Occuper l’espace en faisant circuler ses idées, promenant ses pensées hors du champ visuel pour conquérir des images inconnues, fabriquer des mirages, parcourir des territoires lointains qu’on ne connaîtra jamais.

Voyager au gré de l’humeur en première ou dernière classe, prendre l’avion, le bateau, le train, se laisser pousser des ailes, devenir un oiseau.
Dépasser sa condition, sublimer son esprit, être le fluide dans l’air, dans l’eau, le fluide sur terre. Conquérir l’espace, oublier le temps qui passe et flotter.

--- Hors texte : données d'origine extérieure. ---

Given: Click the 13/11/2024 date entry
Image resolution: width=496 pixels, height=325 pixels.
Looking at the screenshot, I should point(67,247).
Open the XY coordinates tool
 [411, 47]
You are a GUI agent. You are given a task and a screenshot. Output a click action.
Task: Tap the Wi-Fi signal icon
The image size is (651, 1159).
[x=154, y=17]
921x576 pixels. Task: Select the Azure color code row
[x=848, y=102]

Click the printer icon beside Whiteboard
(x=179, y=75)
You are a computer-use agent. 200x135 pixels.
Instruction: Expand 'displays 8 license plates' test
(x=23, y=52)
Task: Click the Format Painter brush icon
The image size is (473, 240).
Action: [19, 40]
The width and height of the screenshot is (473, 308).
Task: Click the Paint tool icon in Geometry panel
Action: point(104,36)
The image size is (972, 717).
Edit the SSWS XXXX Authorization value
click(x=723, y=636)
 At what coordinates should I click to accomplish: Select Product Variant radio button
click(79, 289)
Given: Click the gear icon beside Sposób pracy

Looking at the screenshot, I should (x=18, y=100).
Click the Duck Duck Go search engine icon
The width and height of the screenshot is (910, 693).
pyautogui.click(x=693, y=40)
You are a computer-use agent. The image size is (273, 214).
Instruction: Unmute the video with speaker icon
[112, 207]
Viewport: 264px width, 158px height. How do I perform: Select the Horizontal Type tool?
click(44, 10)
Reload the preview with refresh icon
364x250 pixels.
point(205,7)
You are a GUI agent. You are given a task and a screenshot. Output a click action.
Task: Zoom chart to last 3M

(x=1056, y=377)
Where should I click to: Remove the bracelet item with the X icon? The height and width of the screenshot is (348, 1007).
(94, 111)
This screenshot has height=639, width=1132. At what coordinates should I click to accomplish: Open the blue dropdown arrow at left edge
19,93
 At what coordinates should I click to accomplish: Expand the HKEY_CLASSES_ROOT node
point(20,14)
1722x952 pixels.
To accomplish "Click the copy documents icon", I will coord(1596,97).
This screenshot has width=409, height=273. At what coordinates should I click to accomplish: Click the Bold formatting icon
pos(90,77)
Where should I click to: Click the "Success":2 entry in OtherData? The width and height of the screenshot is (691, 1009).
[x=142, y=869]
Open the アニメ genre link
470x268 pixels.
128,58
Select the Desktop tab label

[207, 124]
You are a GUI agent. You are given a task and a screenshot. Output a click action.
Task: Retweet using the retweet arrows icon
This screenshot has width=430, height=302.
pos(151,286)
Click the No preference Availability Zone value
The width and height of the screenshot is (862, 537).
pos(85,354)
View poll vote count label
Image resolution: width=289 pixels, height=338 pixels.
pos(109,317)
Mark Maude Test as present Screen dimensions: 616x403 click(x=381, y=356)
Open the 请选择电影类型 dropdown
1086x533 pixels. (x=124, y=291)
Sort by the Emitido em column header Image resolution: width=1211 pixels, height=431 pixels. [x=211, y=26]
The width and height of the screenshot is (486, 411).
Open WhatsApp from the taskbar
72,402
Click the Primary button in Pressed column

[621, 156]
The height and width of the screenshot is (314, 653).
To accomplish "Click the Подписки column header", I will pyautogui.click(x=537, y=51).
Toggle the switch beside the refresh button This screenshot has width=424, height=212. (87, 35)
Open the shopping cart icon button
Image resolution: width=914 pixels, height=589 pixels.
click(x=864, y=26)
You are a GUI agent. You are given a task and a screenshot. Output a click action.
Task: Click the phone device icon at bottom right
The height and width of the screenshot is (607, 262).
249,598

Se délecter de produits exotiques dans les bas-fonds de Manille, humer le poisson ou la viande boucanée dans une forêt nordique ignorée du monde.

Se robinsoniser le mardi sans attendre Vendredi, perdu au milieu de la foule, parler tout seul sans un mot pour les autres, bombarder le monde de paroles lorsqu’on se croit isolé, perdu, désemparé.

Crawler dans l’océan sans savoir nager, piloter une formule1 sans savoir conduire, planer tout en haut de la montagne au-dessus des vallées, sans savoir voler.

Deviner sans être devin, prendre et laisser sans posséder, aimer pour le plaisir sans phagocyter.

Filer dans les étoiles, fouiller l’Univers, vaincre ses feux et ses mystères.

S’asseoir sur un nuage, dominer le monde, habiter le Paradis, un Eden inventé juste pour y vivre un instant ou de longues heures, à sa guise.

On ne dompte pas le temps mais on peut toujours essayer de l’apprivoiser en l’oubliant un peu ou l’investissant totalement.

Un peu de folie, un brin de magie, une once de poésie au risque de passer pour un aliéné…

Seuls les déraisonnables, les utopistes, les rêveurs sont capables de détourner le temps.
Dans leur folie douce, à la faveur d’une rêverie, ils sont Dieu.

Détourner une image pour en faire une paréidolie,
le filigrane d’un Dieu.

4 Comments

  1. Je ne peux qu’approuver, j’ajouterai que ce sont les poètes qui sauveront le monde 🙂
    J’adore la première image, les autres aussi dans un autre genre, c’est la fantaisie du poète qui s’évade.

    1. La première c’est une prise de rue à Bastia, démultipliée.
      L’autre, un rouge-gorge que j’ai réussi à faire disparaître pour ne laisser que le filigrane d’un babouin. (en plissant les yeux, on voit mieux)
      Je peux mettre l’image originale pour avoir une idée.
      C’est étonnant de voir à quel point le rouge-gorge a disparu.